Data listing START

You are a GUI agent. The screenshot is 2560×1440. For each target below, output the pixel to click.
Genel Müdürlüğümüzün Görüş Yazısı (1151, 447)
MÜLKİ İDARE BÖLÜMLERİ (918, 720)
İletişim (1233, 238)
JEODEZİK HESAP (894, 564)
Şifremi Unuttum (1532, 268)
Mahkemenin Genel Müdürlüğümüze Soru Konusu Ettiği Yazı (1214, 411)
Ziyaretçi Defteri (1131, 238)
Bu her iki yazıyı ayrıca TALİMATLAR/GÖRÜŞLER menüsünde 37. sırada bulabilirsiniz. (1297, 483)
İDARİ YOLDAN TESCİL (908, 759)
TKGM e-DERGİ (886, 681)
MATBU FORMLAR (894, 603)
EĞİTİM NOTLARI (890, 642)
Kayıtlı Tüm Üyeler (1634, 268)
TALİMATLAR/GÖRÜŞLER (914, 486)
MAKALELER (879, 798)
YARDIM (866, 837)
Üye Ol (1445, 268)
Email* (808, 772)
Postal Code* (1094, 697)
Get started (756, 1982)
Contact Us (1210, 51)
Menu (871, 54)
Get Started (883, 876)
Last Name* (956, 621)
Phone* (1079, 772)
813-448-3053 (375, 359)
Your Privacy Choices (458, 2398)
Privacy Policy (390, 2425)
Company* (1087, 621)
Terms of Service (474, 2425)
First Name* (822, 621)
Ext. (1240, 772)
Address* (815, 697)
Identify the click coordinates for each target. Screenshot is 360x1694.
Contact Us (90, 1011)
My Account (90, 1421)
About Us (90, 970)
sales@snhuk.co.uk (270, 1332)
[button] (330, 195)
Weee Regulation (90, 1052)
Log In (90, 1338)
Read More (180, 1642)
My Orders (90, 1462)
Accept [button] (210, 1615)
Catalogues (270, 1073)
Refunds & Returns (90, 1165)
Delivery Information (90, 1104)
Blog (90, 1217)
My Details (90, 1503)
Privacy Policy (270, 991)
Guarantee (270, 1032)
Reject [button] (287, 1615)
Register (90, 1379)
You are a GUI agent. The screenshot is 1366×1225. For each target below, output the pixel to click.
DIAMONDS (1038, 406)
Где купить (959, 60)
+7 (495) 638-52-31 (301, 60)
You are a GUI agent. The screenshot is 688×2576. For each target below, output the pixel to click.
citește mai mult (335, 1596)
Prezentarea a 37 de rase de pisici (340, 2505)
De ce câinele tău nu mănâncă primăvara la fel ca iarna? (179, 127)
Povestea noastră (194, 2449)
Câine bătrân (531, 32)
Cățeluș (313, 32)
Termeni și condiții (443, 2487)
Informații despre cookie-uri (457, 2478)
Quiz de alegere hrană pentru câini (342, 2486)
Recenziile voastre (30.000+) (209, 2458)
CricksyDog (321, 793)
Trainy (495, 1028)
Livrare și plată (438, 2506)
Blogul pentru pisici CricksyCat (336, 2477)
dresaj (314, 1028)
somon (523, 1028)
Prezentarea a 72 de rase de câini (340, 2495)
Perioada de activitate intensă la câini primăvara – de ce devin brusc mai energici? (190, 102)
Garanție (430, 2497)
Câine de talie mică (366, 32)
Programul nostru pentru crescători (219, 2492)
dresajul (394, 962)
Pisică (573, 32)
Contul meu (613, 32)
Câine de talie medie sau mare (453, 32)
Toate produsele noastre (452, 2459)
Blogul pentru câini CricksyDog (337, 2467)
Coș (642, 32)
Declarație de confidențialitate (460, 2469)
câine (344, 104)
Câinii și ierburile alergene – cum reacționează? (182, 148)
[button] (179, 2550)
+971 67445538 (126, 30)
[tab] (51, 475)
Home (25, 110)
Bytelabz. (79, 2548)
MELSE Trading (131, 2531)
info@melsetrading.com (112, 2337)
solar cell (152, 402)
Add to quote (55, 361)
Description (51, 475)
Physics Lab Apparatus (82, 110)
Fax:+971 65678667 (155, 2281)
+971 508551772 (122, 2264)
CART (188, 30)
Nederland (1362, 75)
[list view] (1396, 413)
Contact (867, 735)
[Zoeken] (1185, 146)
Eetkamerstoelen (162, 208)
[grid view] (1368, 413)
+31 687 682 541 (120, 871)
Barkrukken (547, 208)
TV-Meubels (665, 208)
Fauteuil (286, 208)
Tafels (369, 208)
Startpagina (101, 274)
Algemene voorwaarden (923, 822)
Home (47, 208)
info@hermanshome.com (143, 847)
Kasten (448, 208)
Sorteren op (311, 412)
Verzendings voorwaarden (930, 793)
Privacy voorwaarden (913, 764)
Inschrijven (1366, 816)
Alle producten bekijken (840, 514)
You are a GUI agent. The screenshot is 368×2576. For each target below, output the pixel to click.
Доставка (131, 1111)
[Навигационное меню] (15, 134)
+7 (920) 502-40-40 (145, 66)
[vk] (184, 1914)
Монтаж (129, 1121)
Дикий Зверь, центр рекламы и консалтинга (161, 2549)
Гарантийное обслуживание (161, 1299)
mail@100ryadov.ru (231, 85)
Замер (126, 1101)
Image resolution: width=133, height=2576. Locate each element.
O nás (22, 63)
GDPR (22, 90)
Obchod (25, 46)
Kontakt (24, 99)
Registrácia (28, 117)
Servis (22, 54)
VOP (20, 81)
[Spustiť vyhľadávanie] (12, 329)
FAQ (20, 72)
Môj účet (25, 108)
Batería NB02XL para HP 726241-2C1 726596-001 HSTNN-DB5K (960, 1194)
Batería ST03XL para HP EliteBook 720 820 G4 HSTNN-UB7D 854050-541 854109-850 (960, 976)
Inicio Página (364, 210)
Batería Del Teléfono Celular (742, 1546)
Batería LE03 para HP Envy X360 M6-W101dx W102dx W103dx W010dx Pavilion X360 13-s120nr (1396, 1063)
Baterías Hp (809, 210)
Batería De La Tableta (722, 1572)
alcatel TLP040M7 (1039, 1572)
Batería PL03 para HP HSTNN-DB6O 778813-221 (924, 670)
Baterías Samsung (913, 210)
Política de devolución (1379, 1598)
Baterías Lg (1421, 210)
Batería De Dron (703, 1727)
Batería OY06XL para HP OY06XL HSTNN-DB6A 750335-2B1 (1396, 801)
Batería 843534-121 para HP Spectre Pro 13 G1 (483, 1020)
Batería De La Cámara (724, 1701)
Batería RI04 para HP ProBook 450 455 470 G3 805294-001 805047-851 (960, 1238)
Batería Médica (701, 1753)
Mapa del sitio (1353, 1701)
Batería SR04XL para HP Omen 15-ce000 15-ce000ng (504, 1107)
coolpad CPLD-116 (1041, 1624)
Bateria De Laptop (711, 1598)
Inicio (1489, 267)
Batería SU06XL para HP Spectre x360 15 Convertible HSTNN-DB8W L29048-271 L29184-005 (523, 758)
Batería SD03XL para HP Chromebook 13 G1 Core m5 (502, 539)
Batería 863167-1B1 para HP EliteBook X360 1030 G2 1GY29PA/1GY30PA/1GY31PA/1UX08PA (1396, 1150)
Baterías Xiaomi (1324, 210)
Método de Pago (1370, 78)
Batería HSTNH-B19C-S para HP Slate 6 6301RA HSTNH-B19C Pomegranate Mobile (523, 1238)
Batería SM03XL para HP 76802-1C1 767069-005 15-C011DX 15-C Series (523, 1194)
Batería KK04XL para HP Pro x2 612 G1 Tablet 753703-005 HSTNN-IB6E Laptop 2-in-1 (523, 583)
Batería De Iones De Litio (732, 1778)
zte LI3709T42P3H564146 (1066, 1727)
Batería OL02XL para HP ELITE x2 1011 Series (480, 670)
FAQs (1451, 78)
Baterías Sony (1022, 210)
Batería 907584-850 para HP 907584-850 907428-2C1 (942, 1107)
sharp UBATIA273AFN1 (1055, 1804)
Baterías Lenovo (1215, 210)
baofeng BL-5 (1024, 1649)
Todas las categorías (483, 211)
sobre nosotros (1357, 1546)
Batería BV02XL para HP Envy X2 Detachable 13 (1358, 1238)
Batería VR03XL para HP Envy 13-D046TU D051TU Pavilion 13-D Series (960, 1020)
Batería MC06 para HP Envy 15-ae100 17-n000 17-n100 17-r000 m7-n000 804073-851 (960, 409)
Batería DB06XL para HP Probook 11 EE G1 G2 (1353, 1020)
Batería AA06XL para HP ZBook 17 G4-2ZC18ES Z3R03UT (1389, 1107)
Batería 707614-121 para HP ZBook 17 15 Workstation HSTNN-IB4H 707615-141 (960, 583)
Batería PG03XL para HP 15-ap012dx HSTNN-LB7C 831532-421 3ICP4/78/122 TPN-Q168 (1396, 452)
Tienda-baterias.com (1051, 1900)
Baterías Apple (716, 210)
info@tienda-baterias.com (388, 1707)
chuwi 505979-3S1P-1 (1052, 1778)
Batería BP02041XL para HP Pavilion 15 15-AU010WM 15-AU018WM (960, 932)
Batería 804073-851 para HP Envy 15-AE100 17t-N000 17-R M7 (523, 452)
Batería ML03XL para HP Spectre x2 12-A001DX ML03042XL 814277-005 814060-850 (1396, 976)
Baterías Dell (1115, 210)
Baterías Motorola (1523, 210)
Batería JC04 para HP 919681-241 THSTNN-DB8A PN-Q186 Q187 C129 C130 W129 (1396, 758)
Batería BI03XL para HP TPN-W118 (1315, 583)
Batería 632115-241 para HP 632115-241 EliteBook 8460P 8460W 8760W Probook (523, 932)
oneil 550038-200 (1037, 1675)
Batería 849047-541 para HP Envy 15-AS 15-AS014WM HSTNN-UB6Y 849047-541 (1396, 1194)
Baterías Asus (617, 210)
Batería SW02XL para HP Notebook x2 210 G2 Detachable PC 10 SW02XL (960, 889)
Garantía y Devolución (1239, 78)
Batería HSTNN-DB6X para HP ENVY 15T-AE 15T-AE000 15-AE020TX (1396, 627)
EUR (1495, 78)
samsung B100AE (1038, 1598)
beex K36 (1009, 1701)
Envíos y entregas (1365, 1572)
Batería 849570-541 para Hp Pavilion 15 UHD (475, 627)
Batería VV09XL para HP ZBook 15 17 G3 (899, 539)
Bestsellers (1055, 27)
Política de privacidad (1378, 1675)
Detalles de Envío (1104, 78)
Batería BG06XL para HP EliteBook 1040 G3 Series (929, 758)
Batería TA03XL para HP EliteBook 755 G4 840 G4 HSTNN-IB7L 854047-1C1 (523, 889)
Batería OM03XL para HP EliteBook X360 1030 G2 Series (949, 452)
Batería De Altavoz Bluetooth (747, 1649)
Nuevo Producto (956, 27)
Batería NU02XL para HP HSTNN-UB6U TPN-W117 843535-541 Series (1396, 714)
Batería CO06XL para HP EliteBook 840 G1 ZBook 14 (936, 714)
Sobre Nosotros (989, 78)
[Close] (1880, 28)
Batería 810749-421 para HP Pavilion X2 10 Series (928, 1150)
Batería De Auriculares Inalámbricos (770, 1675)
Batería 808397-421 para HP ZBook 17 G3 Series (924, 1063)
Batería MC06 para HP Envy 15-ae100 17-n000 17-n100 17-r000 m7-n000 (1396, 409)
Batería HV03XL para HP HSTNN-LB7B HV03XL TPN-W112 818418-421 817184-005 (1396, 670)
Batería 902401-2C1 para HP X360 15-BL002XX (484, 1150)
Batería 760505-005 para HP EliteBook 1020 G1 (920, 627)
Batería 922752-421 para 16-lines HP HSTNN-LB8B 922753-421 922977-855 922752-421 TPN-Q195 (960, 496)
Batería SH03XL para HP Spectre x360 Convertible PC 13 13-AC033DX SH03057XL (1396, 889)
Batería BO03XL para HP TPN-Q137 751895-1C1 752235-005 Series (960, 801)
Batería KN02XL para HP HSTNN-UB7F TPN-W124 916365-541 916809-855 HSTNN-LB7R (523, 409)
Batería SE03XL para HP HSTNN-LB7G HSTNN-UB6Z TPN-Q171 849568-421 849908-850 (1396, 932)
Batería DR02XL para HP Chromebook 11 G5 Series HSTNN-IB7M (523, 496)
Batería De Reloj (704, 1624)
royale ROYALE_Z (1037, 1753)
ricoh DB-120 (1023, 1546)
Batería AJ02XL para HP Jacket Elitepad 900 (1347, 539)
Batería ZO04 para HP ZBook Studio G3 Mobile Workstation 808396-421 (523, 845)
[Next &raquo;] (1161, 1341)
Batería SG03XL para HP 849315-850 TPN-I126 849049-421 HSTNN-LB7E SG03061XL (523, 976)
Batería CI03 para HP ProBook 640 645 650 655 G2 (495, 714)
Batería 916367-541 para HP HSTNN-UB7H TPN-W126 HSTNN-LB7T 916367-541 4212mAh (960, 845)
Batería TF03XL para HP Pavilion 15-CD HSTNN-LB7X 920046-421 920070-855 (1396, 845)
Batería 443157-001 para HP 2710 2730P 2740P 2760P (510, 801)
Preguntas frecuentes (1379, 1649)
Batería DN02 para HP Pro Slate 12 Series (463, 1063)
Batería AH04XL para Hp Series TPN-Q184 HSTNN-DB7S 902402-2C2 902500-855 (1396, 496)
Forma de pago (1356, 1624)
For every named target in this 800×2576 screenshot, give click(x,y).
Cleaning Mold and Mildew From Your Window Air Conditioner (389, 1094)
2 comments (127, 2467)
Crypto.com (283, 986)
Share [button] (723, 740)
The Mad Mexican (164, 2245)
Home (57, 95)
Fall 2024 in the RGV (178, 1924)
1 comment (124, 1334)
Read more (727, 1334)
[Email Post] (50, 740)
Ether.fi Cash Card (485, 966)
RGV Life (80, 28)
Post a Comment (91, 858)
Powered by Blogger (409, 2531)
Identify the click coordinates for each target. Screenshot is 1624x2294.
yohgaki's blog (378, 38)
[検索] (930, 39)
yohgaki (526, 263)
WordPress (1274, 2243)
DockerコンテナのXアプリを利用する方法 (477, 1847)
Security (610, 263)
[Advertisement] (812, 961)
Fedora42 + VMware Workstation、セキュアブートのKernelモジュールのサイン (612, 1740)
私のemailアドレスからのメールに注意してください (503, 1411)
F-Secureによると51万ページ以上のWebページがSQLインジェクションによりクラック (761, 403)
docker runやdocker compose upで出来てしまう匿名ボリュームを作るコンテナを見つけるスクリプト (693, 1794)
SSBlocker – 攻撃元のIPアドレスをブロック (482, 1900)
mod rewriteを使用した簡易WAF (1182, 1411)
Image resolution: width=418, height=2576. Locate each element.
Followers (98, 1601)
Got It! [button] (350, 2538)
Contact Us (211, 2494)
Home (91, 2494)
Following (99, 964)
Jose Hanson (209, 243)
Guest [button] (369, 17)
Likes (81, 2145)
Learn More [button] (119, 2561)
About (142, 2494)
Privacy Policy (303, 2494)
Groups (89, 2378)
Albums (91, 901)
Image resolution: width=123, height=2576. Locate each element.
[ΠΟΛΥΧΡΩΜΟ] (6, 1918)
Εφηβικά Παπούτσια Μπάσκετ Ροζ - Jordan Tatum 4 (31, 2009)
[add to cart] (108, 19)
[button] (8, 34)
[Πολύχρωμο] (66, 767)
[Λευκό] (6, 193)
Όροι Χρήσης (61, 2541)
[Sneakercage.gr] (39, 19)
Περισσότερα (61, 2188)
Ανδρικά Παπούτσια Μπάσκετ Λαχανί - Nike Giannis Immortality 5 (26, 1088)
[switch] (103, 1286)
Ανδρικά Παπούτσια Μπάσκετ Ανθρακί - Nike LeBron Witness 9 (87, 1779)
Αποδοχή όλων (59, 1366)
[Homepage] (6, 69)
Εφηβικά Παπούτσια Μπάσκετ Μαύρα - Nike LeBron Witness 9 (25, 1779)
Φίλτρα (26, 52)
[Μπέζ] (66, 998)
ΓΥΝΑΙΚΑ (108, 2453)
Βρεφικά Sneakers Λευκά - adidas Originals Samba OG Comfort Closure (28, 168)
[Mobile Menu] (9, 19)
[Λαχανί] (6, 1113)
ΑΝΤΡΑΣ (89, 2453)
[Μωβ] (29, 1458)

Data listing END

What you need to do: Give back exactly the lines of the listing above that run from the line with "Batería NU02XL para" to the line with "For every named", inclusive.

Answer section:
Batería NU02XL para HP HSTNN-UB6U TPN-W117 843535-541 Series (1396, 714)
Batería CO06XL para HP EliteBook 840 G1 ZBook 14 (936, 714)
Sobre Nosotros (989, 78)
[Close] (1880, 28)
Batería 810749-421 para HP Pavilion X2 10 Series (928, 1150)
Batería De Auriculares Inalámbricos (770, 1675)
Batería 808397-421 para HP ZBook 17 G3 Series (924, 1063)
Batería MC06 para HP Envy 15-ae100 17-n000 17-n100 17-r000 m7-n000 (1396, 409)
Batería HV03XL para HP HSTNN-LB7B HV03XL TPN-W112 818418-421 817184-005 (1396, 670)
Batería 902401-2C1 para HP X360 15-BL002XX (484, 1150)
Batería 760505-005 para HP EliteBook 1020 G1 (920, 627)
Batería 922752-421 para 16-lines HP HSTNN-LB8B 922753-421 922977-855 922752-421 TPN-Q195 (960, 496)
Batería SH03XL para HP Spectre x360 Convertible PC 13 13-AC033DX SH03057XL (1396, 889)
Batería BO03XL para HP TPN-Q137 751895-1C1 752235-005 Series (960, 801)
Batería KN02XL para HP HSTNN-UB7F TPN-W124 916365-541 916809-855 HSTNN-LB7R (523, 409)
Batería SE03XL para HP HSTNN-LB7G HSTNN-UB6Z TPN-Q171 849568-421 849908-850 (1396, 932)
Batería DR02XL para HP Chromebook 11 G5 Series HSTNN-IB7M (523, 496)
Batería De Reloj (704, 1624)
royale ROYALE_Z (1037, 1753)
ricoh DB-120 (1023, 1546)
Batería AJ02XL para HP Jacket Elitepad 900 (1347, 539)
Batería ZO04 para HP ZBook Studio G3 Mobile Workstation 808396-421 (523, 845)
[Next &raquo;] (1161, 1341)
Batería SG03XL para HP 849315-850 TPN-I126 849049-421 HSTNN-LB7E SG03061XL (523, 976)
Batería CI03 para HP ProBook 640 645 650 655 G2 (495, 714)
Batería 916367-541 para HP HSTNN-UB7H TPN-W126 HSTNN-LB7T 916367-541 4212mAh (960, 845)
Batería TF03XL para HP Pavilion 15-CD HSTNN-LB7X 920046-421 920070-855 (1396, 845)
Batería 443157-001 para HP 2710 2730P 2740P 2760P (510, 801)
Preguntas frecuentes (1379, 1649)
Batería DN02 para HP Pro Slate 12 Series (463, 1063)
Batería AH04XL para Hp Series TPN-Q184 HSTNN-DB7S 902402-2C2 902500-855 (1396, 496)
Forma de pago (1356, 1624)
For every named target in this 800×2576 screenshot, give click(x,y).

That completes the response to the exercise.